By Michael Walsh
Zombies have finally come to our living rooms, and it’s not by way of an undead apocalyptic nightmare.
Unless you’re AMC or HBO, good dramatized television isn’t easy to pull off. While the basic cable outlets are busy offering a series of cheesy dramas, the more capable premium networks have been flexing their creativity, with the latest intriguing offering being AMC’s The Walking Dead, a TV adaptation of the series of comic books with the same name.
In the wonderfully capable hands of Frank Darabont (director of The Shawshank Redemption, The Green Mile and The Mist), The Walking Dead puts viewers in the midst of a zombie outbreak, with our sights set on a group of survivors in Atlanta.
I’d be remiss in not saying that before The Walking Dead premiered on Halloween night that I was a bit hesitant about having zombies on TV. While amplified gore and violence aren’t completely necessary to create even the perfect zombie experience (see: George A. Romero’s Night of the Living Dead), it does help, and the genre certainly needs the extra breathing room to have the opportunity to do so.
But as the first two episodes showed, AMC has given the creators of the show that extra leeway needed to truly create the depressing, discouraging and absolutely manic feeling only a zombie apocalypse could bring to someone.
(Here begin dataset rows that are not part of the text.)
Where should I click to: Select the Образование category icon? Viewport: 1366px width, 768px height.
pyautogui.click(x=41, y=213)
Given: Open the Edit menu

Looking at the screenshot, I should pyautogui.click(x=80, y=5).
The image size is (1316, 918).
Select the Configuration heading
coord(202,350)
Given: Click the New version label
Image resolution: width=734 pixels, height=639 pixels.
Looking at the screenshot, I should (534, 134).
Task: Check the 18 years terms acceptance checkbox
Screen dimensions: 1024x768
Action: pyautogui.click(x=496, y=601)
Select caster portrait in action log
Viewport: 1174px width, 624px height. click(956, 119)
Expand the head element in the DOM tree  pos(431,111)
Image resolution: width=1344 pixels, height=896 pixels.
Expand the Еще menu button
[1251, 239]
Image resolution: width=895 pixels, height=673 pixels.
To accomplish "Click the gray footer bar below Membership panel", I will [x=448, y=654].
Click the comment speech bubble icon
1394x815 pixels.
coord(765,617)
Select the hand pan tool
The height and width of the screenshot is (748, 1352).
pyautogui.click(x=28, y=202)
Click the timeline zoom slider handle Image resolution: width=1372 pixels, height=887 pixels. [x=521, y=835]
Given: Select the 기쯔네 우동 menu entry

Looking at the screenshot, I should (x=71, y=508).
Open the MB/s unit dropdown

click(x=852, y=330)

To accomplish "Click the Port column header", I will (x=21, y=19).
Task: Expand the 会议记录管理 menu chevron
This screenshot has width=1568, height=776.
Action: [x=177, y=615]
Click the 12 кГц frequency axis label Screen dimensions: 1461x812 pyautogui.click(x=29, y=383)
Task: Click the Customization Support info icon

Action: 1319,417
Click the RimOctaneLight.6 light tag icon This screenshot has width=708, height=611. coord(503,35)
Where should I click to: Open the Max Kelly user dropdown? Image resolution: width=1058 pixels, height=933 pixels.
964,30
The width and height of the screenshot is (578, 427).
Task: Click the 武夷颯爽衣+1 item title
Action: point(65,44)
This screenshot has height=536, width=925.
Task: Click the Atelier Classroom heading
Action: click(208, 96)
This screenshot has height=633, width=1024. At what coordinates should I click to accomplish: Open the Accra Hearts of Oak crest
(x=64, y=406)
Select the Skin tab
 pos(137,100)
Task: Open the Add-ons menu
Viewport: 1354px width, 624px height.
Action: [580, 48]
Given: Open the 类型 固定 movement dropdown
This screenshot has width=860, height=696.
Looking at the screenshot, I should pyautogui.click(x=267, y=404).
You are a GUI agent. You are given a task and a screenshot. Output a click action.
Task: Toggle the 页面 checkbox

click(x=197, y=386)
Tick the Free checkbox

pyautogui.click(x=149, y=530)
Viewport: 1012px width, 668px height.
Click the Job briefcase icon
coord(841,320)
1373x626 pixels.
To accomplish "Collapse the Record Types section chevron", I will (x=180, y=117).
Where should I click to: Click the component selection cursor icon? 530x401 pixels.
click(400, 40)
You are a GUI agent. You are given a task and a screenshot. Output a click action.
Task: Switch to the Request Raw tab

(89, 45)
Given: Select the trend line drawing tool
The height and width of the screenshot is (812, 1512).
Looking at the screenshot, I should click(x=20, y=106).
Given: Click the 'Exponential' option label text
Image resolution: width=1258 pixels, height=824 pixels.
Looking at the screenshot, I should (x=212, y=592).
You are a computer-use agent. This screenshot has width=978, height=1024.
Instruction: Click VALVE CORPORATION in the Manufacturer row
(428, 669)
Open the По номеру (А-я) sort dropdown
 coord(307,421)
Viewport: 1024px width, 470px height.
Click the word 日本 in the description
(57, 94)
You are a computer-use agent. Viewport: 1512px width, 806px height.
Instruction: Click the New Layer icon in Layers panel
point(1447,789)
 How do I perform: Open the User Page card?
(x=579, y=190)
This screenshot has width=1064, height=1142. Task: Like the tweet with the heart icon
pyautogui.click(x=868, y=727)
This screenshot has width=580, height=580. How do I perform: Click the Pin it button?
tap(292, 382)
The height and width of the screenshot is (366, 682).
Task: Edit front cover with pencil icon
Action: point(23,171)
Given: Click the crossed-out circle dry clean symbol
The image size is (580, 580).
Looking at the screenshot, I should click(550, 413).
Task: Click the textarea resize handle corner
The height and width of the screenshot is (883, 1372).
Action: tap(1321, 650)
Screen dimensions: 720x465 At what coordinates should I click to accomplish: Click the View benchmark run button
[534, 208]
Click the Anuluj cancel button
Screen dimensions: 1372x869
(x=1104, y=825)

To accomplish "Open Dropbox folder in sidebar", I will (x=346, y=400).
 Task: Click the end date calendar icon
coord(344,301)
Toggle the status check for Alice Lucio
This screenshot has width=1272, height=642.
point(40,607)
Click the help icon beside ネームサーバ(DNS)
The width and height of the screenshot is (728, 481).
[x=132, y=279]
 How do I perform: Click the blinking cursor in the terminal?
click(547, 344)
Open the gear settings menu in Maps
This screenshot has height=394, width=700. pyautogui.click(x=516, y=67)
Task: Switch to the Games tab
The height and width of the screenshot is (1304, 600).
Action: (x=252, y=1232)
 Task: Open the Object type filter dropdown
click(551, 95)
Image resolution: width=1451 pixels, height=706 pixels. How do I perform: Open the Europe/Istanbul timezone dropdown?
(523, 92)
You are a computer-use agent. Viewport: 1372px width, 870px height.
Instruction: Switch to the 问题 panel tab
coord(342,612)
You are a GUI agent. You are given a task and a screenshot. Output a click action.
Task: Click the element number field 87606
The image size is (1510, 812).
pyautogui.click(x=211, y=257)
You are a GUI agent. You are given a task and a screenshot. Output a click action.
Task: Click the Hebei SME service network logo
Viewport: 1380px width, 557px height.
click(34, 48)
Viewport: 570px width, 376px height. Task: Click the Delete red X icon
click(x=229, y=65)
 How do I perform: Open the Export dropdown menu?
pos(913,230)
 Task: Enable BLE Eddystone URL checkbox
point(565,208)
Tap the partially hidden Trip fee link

Zombies are gnarly, with skin falling off their bones and parts of the body completely missing, and head shots courtesy of our human friends stay in full frame of the camera. In other words, hardly anything is skimped at, except of course for language, where the awkward use of “hell” replaces our favorite four letter word.
Fans of George A. Romero’s classic and traditional work inside the zombie realm will fall in love with what Darabont has put together. A world, while limited to Atlanta and its surrounding locales, has been created and the feeling of isolation is present as anything, two important qualities of any zombie work that wants to be taken seriously. In addition, the characters have been pulled from the pages of Robert Kirkman, Tony Moore and Charlie Adlard’s comic book series and have been given life and motives. While not the most fully fleshed out individuals there are, their differences and developments help create just enough internal conflict to juxtapose their actual battle with the undead.
In the first two episodes, a series of events has fueled the fire for the remaining four, and gives the viewer enough motive of their own to return to the drama, aside of course from all the fun zombie action. At first, some of the drama seemed forced, a bit much and overdone. It’s proof of how difficult handling the zombie genre can be when you try to turn it into something as serious as it truly would be, rather than the more fun and campy direction most filmmakers tend to take the subject towards in film. In Romero’s films, he would do this by way of biting social commentary and ethical arguments with a dash of comic relief, and the same mixture exists here.
It remains to be seen where The Walking Dead will be taken. The first two episodes introduced viewers to a good amount of characters, some of which have hardly been accounted for. One thing that is for certain is that this Darabont’s project is worth watching and should be taken as a serious entry into televisions new found love of zombies.